Aku dan bapak serentak mengucap syukur pada Illahi, “Alhamdulillah…
Ibu mengajak kami melihat kamar. Ukuran kamarnya sebesar kamarku yang ada di Bandung. Catnya berwarna kuning yang sayang sekali sudah ternoda dengan gambar tempel tokoh kartun. Ada Winnie the pooh, mickey mouse, dan piglet. “Dulu ini kamar bekas anak saya. Tapi karena semua sudah pada pindah, jadi saya buat kamar kost. Kecil-kecilan saja.” Ibu mulai bercerita. Usut setelah usut, ternyata darah Banten mengalir di tubuhku, bapak, dan ibu kost.
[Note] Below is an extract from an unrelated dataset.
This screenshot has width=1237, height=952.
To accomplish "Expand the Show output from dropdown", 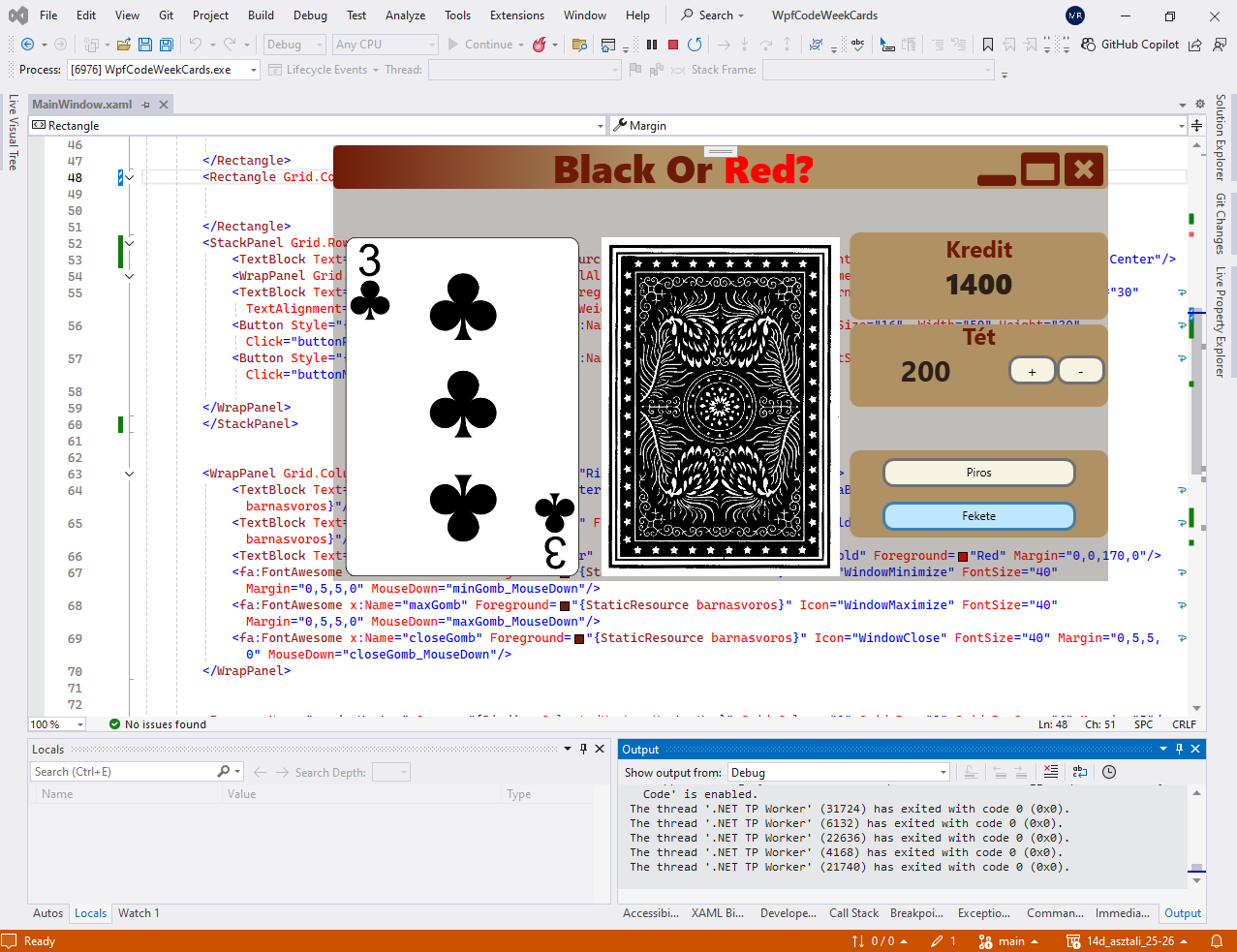I will click(x=943, y=772).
Maka obrolan semakin hangat. Hingga berakhir pada kesimpulan; Yes! This is gonna be my room!
Flash back…
Sebenarnya sejak gerbang pintu dibuka, aku sudah yakin kalau kost ini berjodoh denganku. Aku sangat yakin. Hati terasa ‘srek’ ketika melihat rumah berwarna hijau muda. Mungkin begitulah kalau bertemu dengan jodoh, tanpa alasan yang jelas, kita akan merasa yakin bahwa ini dan itu adalah jodoh kita. Jodoh bukan hanya terkait dengan pasangan hidup loh. :D
Besoknya, aku langsung pindah ke kamar baruku. Kamarnya lebih nyaman. Jelas. Lebih nyaman dibanding kamar kost yang pertama. Bayarnya hanya Rp 500.000 per bulan. Tidak masalah meski kamar mandi di luar.
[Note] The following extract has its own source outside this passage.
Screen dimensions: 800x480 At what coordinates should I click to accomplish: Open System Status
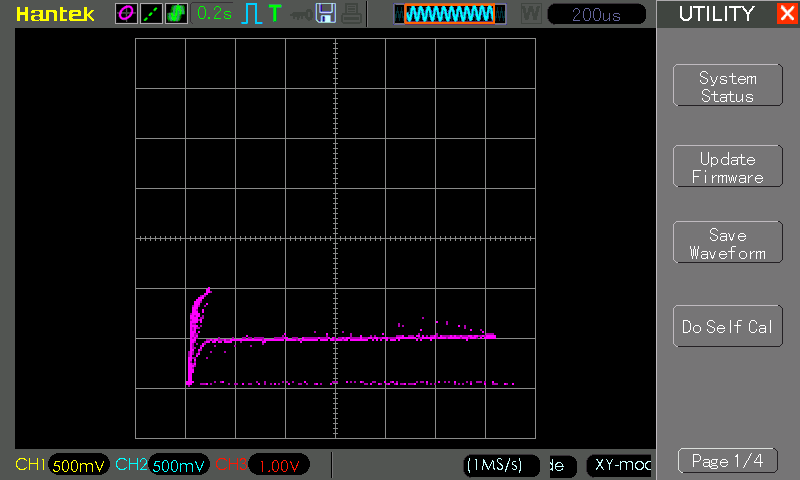[727, 87]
Dan kini, aku menyebutnya RUMAH MERPATI.
Ibu kost yang kupanggil ibu, menyebut kami –anak-anak kostnya- merpati. Beliau bilang, kami secantik merpati yang terbang bebas tapi akan kembali ke rumahnya. Beliau bilang, hanya perempuan tertentu yang bisa tinggal di sini, karena ibu yang terlalu selektif, untuk itu, kamilah merpati yang istimewa. Beliau juga bilang, merpati yang putih menjadi lambang putihnya hati kami. Sungguh luar biasa bukan. Ibu kost yang sangat luar biasa.
Ibu pernah bercerita, di Tangerang sana, banyak sekali saudara laki-lakinya yang senang main kemari. Mereka bilang ingin bertemu dengan merpati Ibu.
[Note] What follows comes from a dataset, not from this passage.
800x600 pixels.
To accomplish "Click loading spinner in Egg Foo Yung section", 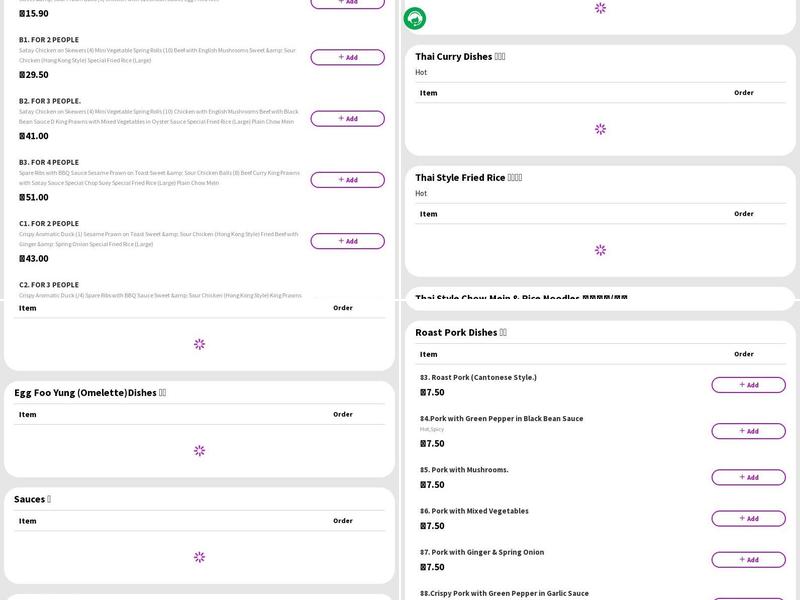I will (199, 451).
Yap! Inilah rumah merpati yang Allah swt jodohkan denganku saat ini. Dan kamarku adalah kamar merpati. Di minggu ketiga, aku benar-benar berhasil membuat kamar merpatiku menjadi kamar yang indah. Even it is not more beautiful than my real room in Bandung. But I am happy to live here now. Ruang kamar yang besarnya 3x3 membuat barang-barangku berserakan di bawah tanpa kendali. Untunglah banyak paku yang menempel erat di dinding. Dengan begitu, aku bisa memanfaatkannya menggantung semua barang, bahkan yang tidak bisa digantung sekalipun.
Box dengan 5 sorog berwarna cokelat kini tidak lagi sendirian. Tempo lalu, mama dan bapak membawakan box warna-warni untuk menghilangkan kesendirian si box cokelat. Posisi buku kini rapi di meja kecil sudut ruangan. Ada lagi tempat makanan dan minuman yang berdiri di samping gallon air minum. Meski banyak barang, tapi kamar tetap luas. Ditambah lagi, menjelang libur, aku HARUS membersihkan seluruh kamar. Mulai dari mengelap seluruh meja, cermin, box, menyapu lantainya, sampai harus mengepel lantai. Alhasil, meski hanya satu minggu satu kali, paling tidak ada moment dimana kamarku tercium wangi semerbak. Haha.
Jadi. Inilah aku. Sekali lagi. Inilah aku dengan kamar merpatiku.